La estación con color a canela pero sabor amargo, amargo por la soledad.
Esa soledad que tanta compañía nos hace ¿qué irónico no?
Por suerte no es la única, no siempre nos sentamos en ese banco solos, esperando a que alguien llegue, nos coja de la mano y nos haga sentir especialmente bien. A veces existe la fortuna de que esa presencia sea real, esa dichosa suerte por la que un ser se apiada de nosotros y decide que su soledad y la nuestra se hagan compañía mutuamente, al igual que ellos. Y lo mejor de todo es cuando cierras los ojos, respiras y te das cuenta de que tiene olor propio, temperatura corporal, poros en la piel y hasta un corazón, que a veces está roto o echo pedazos, pero eso no impide que dentro tenga sentimientos, e incluso sea capaz de amar.
Hay momentos en los que somos como esa hoja que se derrumba y cae al suelo, agrietada y reseca, esperando a que alguien pase y la recoja para no ser pisada. No está mal, porque caer también forma parte de la vida, pero recuerda que incluso en el suelo eres hoja, una hoja en esencia, hoja de un árbol que floreció por mucho tiempo.

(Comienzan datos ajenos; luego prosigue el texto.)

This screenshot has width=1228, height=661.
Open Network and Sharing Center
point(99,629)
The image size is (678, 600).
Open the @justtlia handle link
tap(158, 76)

Por eso yo aprovecho el otoño incluso en soledad, simplemente salgo sin rumbo por las calles, paseo, respiro y disfruto de esa brisa de la noche que no quema de frío pero hace que nos abriguemos. Yo también me siento en ese banco, pero no espero que nadie aparezca, si ocurre bien, pero no lo ansío, porque comprendí que sentada ahí es precisamente el otoño quien me acompaña, no me ama, pero me hace sentir bien y con eso me basta.